TASK ITEM
Go to the line below containing "The height and width of the screenshot is (291, 518)." and print exactly from there through the line containing "Expand Modify menu for CEO Intro interview", both included. Print nothing else.
(SUPPLIED ENTRIES Opens)
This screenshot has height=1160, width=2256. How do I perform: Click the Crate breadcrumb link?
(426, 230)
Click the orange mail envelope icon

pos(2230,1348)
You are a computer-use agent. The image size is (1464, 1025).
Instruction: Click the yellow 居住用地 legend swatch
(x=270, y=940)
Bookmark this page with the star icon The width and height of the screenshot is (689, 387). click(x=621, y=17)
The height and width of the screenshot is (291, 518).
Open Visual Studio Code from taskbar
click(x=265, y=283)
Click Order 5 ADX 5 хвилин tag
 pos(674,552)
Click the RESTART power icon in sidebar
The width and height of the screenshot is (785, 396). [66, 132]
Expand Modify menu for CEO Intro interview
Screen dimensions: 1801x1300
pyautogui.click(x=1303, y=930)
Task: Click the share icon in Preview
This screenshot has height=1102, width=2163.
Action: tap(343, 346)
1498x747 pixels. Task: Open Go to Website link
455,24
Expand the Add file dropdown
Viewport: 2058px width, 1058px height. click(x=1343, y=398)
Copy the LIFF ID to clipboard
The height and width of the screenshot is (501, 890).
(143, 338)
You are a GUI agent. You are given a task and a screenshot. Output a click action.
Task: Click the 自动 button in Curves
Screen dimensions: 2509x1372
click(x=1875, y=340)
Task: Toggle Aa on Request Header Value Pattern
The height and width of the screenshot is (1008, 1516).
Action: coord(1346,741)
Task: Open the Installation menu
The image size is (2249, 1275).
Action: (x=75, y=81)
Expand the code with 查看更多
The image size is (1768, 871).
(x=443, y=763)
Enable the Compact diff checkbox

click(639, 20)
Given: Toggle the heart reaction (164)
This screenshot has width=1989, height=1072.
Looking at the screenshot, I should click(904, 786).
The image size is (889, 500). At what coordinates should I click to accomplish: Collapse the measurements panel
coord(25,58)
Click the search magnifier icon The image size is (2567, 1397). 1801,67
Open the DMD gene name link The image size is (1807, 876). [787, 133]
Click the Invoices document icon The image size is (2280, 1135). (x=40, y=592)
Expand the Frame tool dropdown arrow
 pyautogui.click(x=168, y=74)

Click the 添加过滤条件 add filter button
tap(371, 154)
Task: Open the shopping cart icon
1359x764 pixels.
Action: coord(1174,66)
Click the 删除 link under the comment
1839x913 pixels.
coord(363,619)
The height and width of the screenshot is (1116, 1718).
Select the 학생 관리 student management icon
(SUPPLIED ENTRIES Closes)
ANSWER SECTION
The height and width of the screenshot is (291, 518).
Open Visual Studio Code from taskbar
click(x=265, y=283)
Click Order 5 ADX 5 хвилин tag
 pos(674,552)
Click the RESTART power icon in sidebar
The width and height of the screenshot is (785, 396). [66, 132]
Expand Modify menu for CEO Intro interview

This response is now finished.